▶ _Dataset content_

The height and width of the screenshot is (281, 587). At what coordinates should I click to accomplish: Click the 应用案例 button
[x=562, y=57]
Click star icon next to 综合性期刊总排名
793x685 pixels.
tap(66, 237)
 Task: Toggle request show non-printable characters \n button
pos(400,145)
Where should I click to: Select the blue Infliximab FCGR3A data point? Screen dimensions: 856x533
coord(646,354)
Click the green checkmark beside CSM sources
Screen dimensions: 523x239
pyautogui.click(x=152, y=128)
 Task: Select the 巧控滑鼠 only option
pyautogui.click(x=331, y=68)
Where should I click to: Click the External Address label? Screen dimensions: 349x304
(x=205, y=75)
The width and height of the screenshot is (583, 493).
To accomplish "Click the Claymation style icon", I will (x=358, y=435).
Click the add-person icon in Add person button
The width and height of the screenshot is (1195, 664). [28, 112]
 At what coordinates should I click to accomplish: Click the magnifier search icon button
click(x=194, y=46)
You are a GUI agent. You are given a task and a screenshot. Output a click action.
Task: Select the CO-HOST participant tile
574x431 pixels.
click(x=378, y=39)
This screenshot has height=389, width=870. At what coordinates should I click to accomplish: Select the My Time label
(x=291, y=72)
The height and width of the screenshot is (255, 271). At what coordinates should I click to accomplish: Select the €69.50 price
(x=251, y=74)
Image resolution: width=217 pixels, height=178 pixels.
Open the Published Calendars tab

▶ _Exercise instructions_
Reproduce the records above exactly, starting with the line that contains "The height and width of the screenshot is (255, 271)." and ending with the last line.

▶ _Reply_
The height and width of the screenshot is (255, 271). At what coordinates should I click to accomplish: Select the €69.50 price
(x=251, y=74)
Image resolution: width=217 pixels, height=178 pixels.
Open the Published Calendars tab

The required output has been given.